When it comes to filthy, gritty, living in the moment, above the law, unforgiving, unapologetic rock bands, the Rolling Stones are the original standard bearers. Within their unlikely and absurdly long life as a group – fast approaching 60 years – the stretch of albums loosely termed by many fans as the “Mick Taylor years” stand out for their return to basics, while at the same time cranking it up about 100 notches (I also include the pre-Taylor Beggars Banquet with these releases). For me, at the top of the heap, even if only by a few degrees, is Sticky Fingers. This is the one. This album represents everything I love about the Stones, Brian Jones’s unique contributions notwithstanding.

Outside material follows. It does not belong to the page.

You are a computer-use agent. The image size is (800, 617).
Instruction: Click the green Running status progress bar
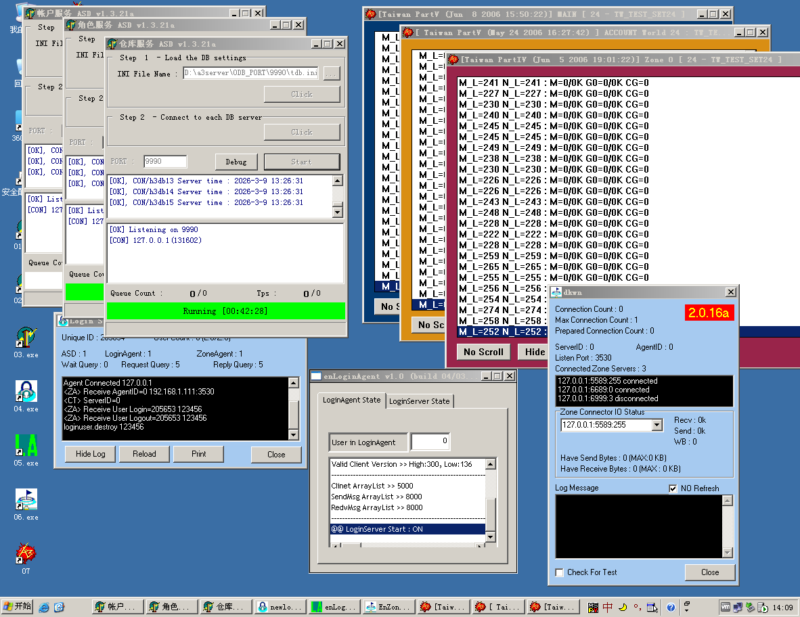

Sticky Fingers: The Lost Session – Snap Galleries Limited

There were a couple of periods of recording beginning in early 1969, with the bulk of studio work taking place the following year, concluding in December 1970. It was released on April 23, 1971. The album, with its distinctive Andy Warhol Factory designed cover which included, on initial pressings, an actual functioning zipper, topped the charts worldwide soon after. Sticky Fingers was the band’s first album of the 1970’s, and the first on their Rolling Stones label featuring the iconic tongue and lips logo. But, as always, it’s about the MUSIC, maaaan. 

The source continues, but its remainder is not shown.